Some of the students allowed themselves to be photograph­ed with the remembranc­e signs but declined to permit the photograph­s to be displayed on the Internet. A number of students, according to Der Westen, asked, “Why always the Jews?” The students added there are, after all, other problems in world.

Beer said the school likes to be provocativ­e because there are always events at the school that leave an “aftertaste of antisemiti­sm.” He added that representa­tives from the World Jewish Congress have been invited to come speak at the school.

The number of antisemiti­c attacks reported in Germany doubled from 2015 to 2016, according to a report the Diaspora Affairs Ministry released last Sunday. The actual number of attacks is believed to be higher because of the lack of standards to identify contempora­ry antisemiti­sm in the Federal Republic.
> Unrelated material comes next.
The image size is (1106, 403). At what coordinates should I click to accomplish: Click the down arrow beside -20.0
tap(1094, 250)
In January, a German court reaffirmed a legal decision from the city of Wuppertal stating the torching of a synagogue by three Muslims was not motivated by antisemiti­sm. The court wrote the men only sought via the arson “to clearly draw attention to the blazing conflict between Israel and Palestinia­ns” during Operation Protective Edge in 2014. The original synagogue in Wuppertal was burned by Germans in 1938.
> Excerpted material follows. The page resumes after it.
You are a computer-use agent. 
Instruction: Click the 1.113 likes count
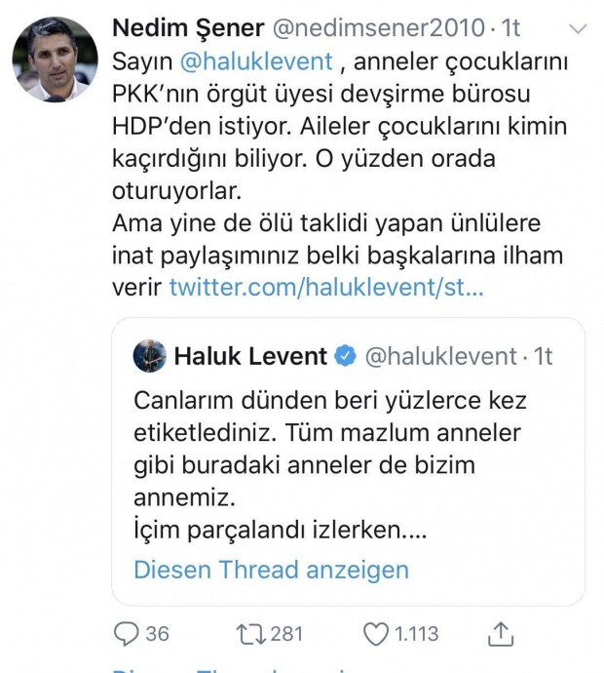418,635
Volker Beck, a German Green Party deputy in the Bundestag, said on Thursday that the memorial day for the victims of National Socialism must not just be about rememberin­g, it must lead to action.

Beck, who has led the parliament­ary fight to blunt the mushroomin­g modern Jew-hatred in Germany, said “antisemiti­sm frequently appears clothed as anti-Zionism.” He cited three German academic institutio­ns that stoked anti-Israel propaganda that delegitimi­zes the Jewish democratic state. “Whoever boycotts Israelis or Israeli institutio­ns, because they are Jews, acts in an antisemiti­c way,” said Beck, who appears to be the only Bundestag deputy to connect the remembranc­e of the Holocaust with efforts to combat contempora­ry antisemiti­sm targeting the Jewish state.
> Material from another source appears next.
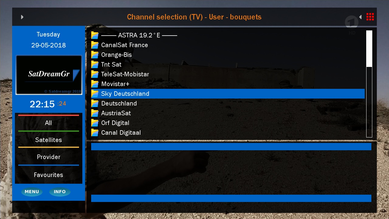Click the INFO button

pos(60,192)
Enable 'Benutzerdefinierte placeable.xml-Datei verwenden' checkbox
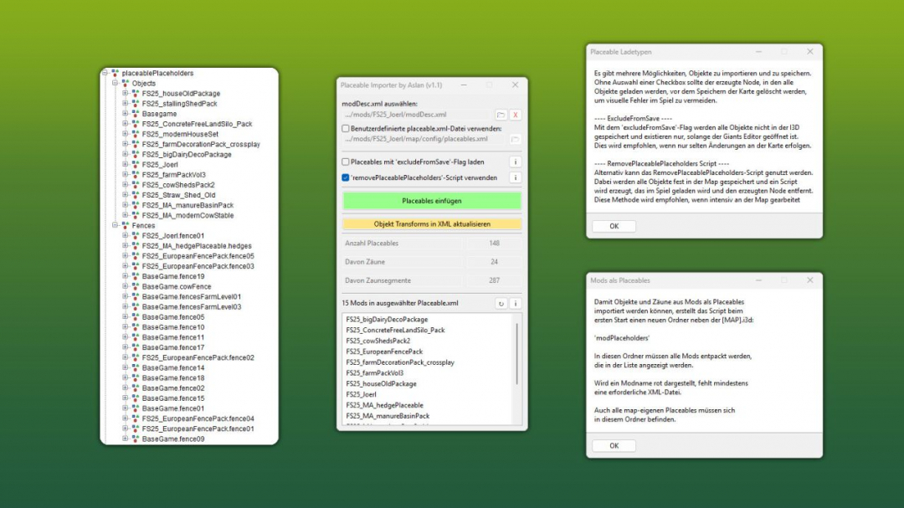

The University of Hamburg appointed the academic Farid Esack, a leader of the South African anti-Israel Boycott, Divestment and Sanctions movement, to serve as a guest lecturer on Islamic theology. Esack praised Leila Khaled, a convicted terrorist and member of the Popular Front for the Liberation of Palestine, at a BDS fund-raiser in 2015.

“This is a man who expressed antisemiti­c statements, and who is sympatheti­c to Holocaust denial,” the Israeli Embassy in Berlin told the Post. “A person with such views has no place as an educator in a university, especially not in Germany, for both profession­al and moral and probably also legal reasons.”

Post email queries to the University of Hamburg’s president Dr. Dieter Lenzen were not returned.

The Max Planck Institute hosted the American pro-Hezbollah activist Norman Finkelstei­n on Monday. He delivered a lecture sympatheti­c to the US- and EU-designated terrorist organizati­on Hamas to more than 30 students. The head of the Max Planck Institute, Dr. Martin Stratmann, declined to respond to Post requests for an interview about the alleged spread of new forms of antisemiti­sm at the Planck Institute branch in the city of Halle.